=== Begin Enclosure ===

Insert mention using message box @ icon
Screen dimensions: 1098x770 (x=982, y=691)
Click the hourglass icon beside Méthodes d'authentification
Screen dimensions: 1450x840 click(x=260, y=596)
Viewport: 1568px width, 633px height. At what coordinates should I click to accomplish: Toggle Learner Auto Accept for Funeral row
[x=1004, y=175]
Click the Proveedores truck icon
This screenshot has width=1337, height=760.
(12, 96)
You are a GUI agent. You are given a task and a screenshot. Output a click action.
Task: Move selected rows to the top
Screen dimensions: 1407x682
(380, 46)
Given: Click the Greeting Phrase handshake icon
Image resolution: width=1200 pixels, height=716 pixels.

=== End Enclosure ===

Could you transcribe each entry exactly as it stands?

# Task solution
Insert mention using message box @ icon
Screen dimensions: 1098x770 (x=982, y=691)
Click the hourglass icon beside Méthodes d'authentification
Screen dimensions: 1450x840 click(x=260, y=596)
Viewport: 1568px width, 633px height. At what coordinates should I click to accomplish: Toggle Learner Auto Accept for Funeral row
[x=1004, y=175]
Click the Proveedores truck icon
This screenshot has width=1337, height=760.
(12, 96)
You are a GUI agent. You are given a task and a screenshot. Output a click action.
Task: Move selected rows to the top
Screen dimensions: 1407x682
(380, 46)
Given: Click the Greeting Phrase handshake icon
Image resolution: width=1200 pixels, height=716 pixels.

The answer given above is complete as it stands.